Foi anunciada com pompa e circunstância mais uma transformação das actividades tradicionais em motivo de atracção turística: o fabrico de peixe seco na praia da Nazaré, que entra assim para o já longo rol de expedientes de sobrevivência dos pobres que foram capturados pela grande indústria agroalimentar, do turismo, da construção, etc.

Desde há séculos e sempre que ocorria uma safra abundante, as famílias dos pescadores utilizam a técnica de secagem das espécies adequadas para o efeito, garantindo assim alguma comida para as épocas de carestia. O peixe seco é portanto uma «indústria» que nasce tanto dos expedientes populares de luta contra a miséria, como do salutar hábito dos pobres de não destruir a produção em excesso, reaproveitando-a de formas inventivas.

Para o turista, este hábito não passa de facécia castiça que polvilha a praia da Nazaré e doutras vilas piscatórias com grades onde os peixes, inteiros ou escalados, salgados ou crus, jazem ao sol como turistas na praia ou, como sucede nalgumas ruas humildes de Peniche, são pendurados no estendal da roupa, onde, quais panos de cozinha, passariam despercebidos ao olho pouco treinado, não fora o seu cheiro intenso.

A avidez do lucro olhou para estes estendais castiços e viu logo mais ali um motivo de negócio. Com a ajuda do aparelho de Estado, que não está lá para outra coisa senão amparar o negócio dos grandes empresários, foi montada uma operação folclórica de industrialização. A justificação da iniciativa é a costumeira: desenvolvimento económico, dignificação das populações, divulgação das imagens castiças do nosso Portugalinho, à mistura com «atenção a» umas quantas queixas populares avulsas.
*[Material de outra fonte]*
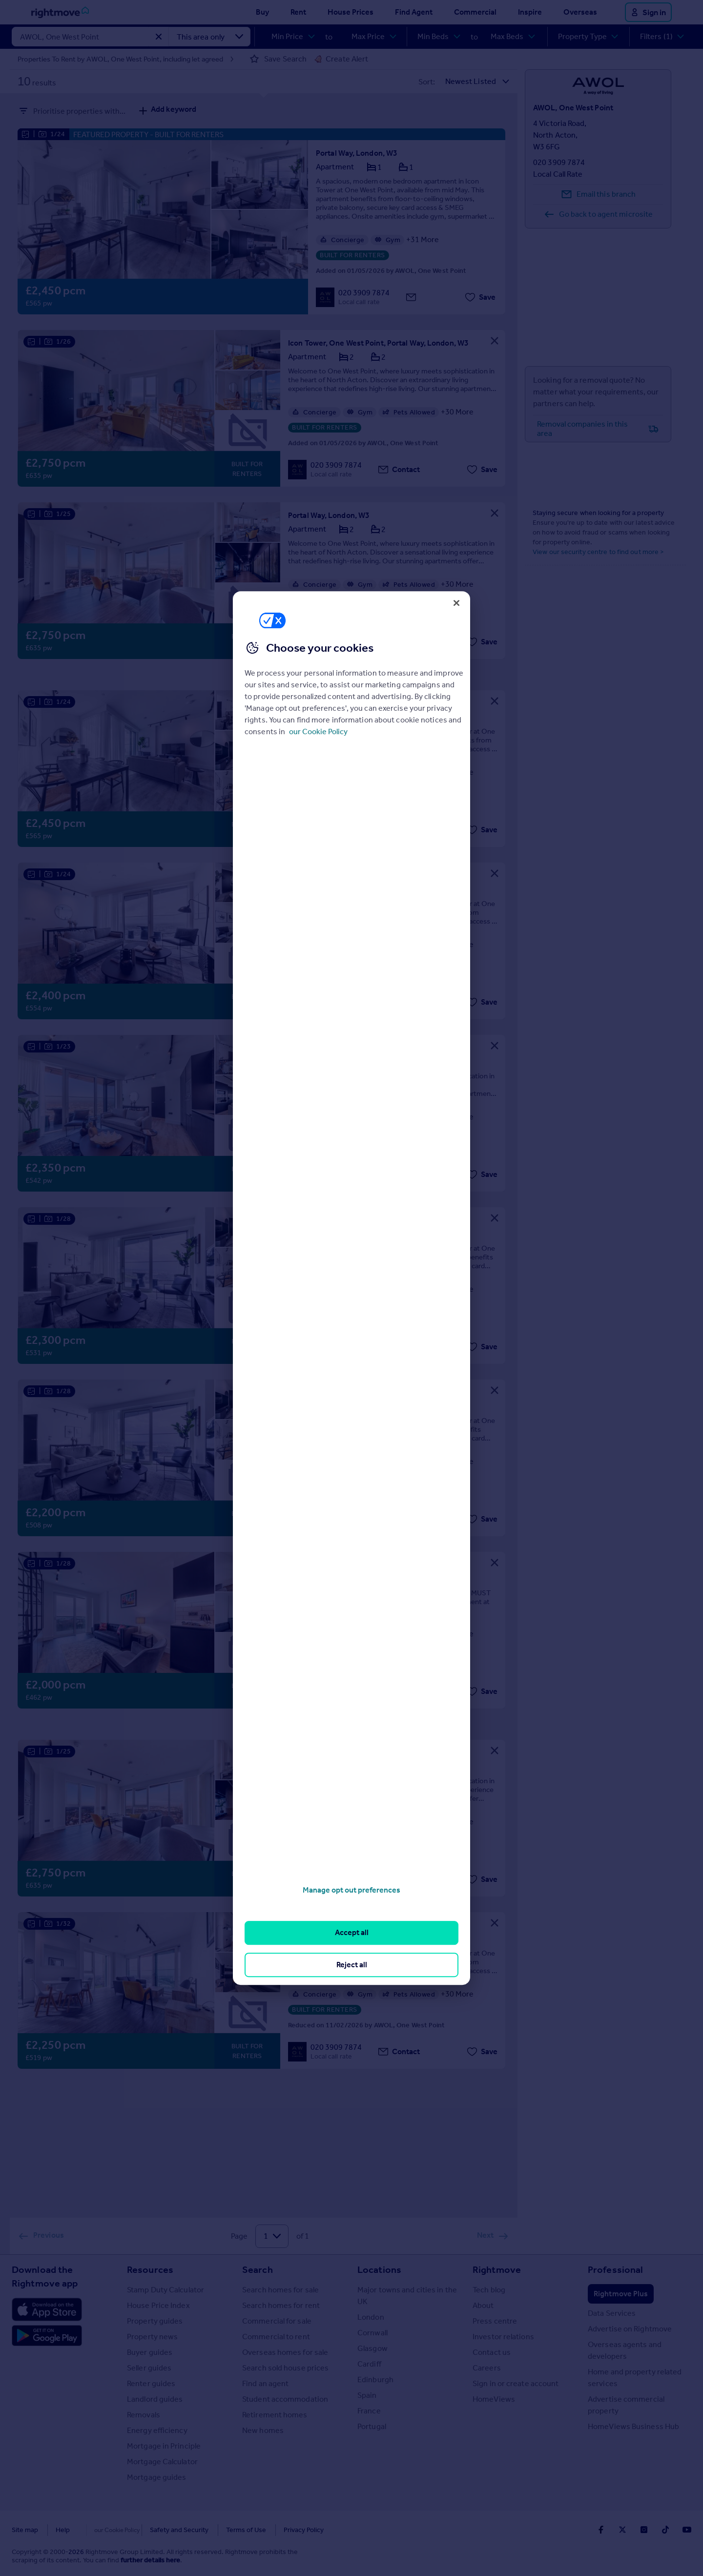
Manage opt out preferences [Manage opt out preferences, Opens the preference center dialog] (351, 1890)
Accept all (352, 1932)
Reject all (351, 1964)
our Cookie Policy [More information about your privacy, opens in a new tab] (318, 731)
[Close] (456, 603)
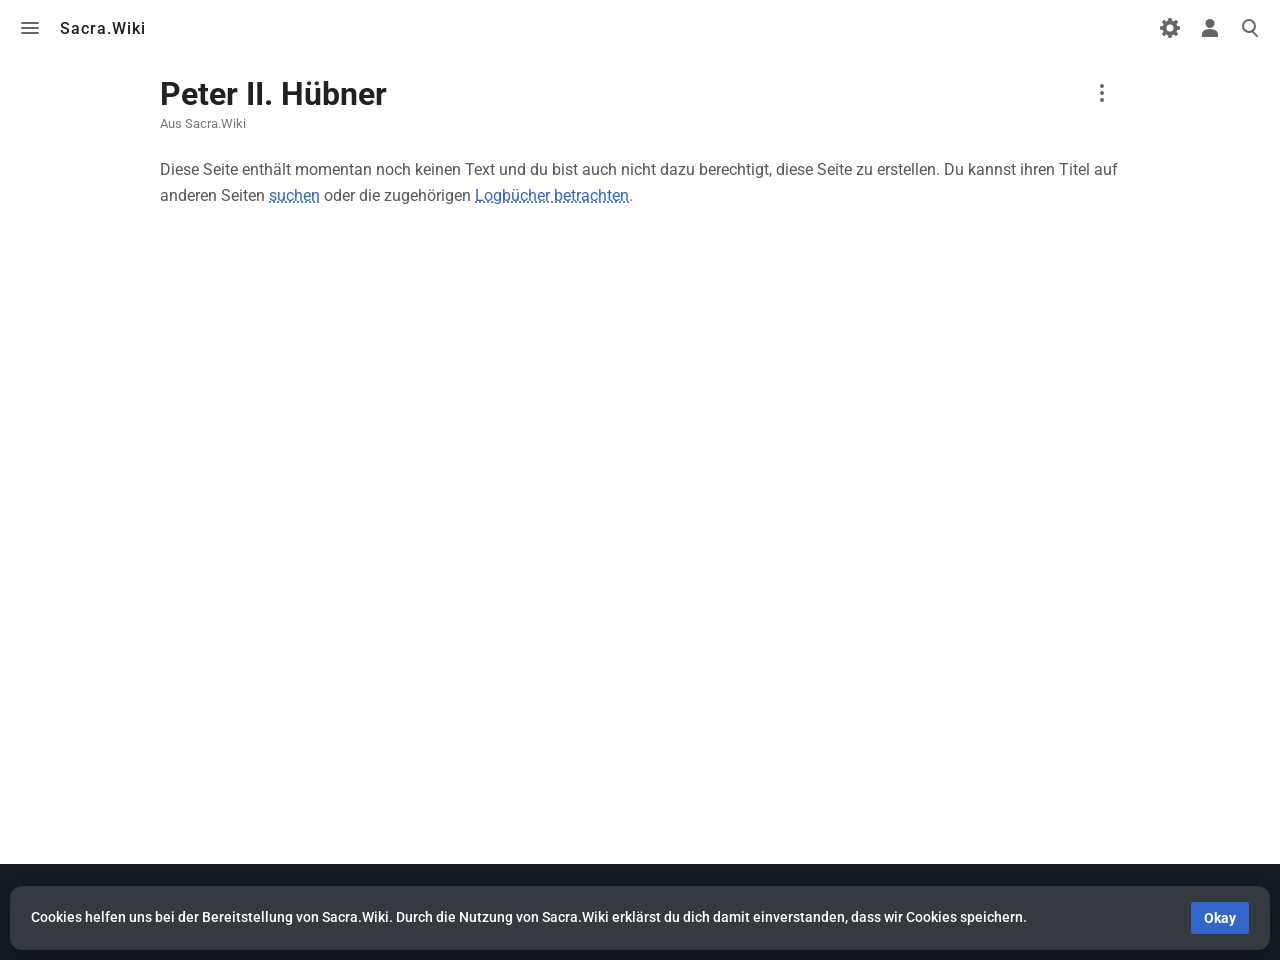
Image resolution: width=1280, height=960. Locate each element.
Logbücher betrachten (552, 195)
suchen (294, 195)
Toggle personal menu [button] (1210, 28)
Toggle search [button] (1250, 28)
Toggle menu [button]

Para «dignificar» o trabalho das peixeiras, a autarquia projecta acabar com as grades e estendais de peixe assentes directamente na praia e construir uma plataforma sobrelevada, em cima da qual as peixeiras passarão a fazer a seca do peixe e respectivo comércio. Para lhes dar ainda mais dignidade, não fosse a plataforma ficar com ares de cadafalso, foi projectada a construção duma arcada que assinalará a dita plataforma até onde a vista possa alcançar. E, cereja no topo do bolo – confeccionado aliás pelo mesmo arquitecto responsável pelos restantes trabalhos públicos da Nazaré –, um Museu do Peixe Seco, para os turistas compreenderem de que se trata, não vão eles confundir os peixes escalados com uma escultura de barro, como os galos de Barcelos.

Será o ponto de vista dos poderes públicos tão estreito, que reduza a «dignificação» das peixeiras e a «requalificação» da vila a uma questão de altitude e arqueação e a uma marginal calcetada? Creio que não, creio antes que se trata de dar mais um trabalhinho aos amigos arquitectos e empresários da construção civil.

Os promotores da iniciativa linguarejam o economês do costume, à mistura com encómios à bela figura das peixeiras: expandir a economia, trazer mais turistas que larguem cá o seu dinheiro, aumentar o emprego, o rendimento, blá-blá. Quanto mais chinfrineira fizer esta litania, mais invisível se torna uma série de factos que têm muito mais a ver com a vida do cidadão comum:

  1. Onde houvesse um canto na praia, na rua, no pátio da casa, cada família de pescadores podia exercer livre e gratuitamente a seca de peixe; não tinha de se ralar com o vizinho do lado. Terão agora de pagar licenças, alugueres de espaço, taxas especiais sobre a actividade, IVA, e assim por diante, até ao limite da imaginação. Muito provavelmente a actividade acabará por ser proibida fora do palanque oficial e quem ousar secar peixe no seu próprio quintal será perseguido pela polícia, pela ASAE e pelos fiscais da Câmara.

  2. Dada a limitação regulamentar e a circunscrição da actividade, as peixeiras que tiverem a sorte de conseguir licença e espaço sofrerão a inveja das outras; haverá dissensões e desunião de classe na vila, abrindo caminho a novos desmandos do capital.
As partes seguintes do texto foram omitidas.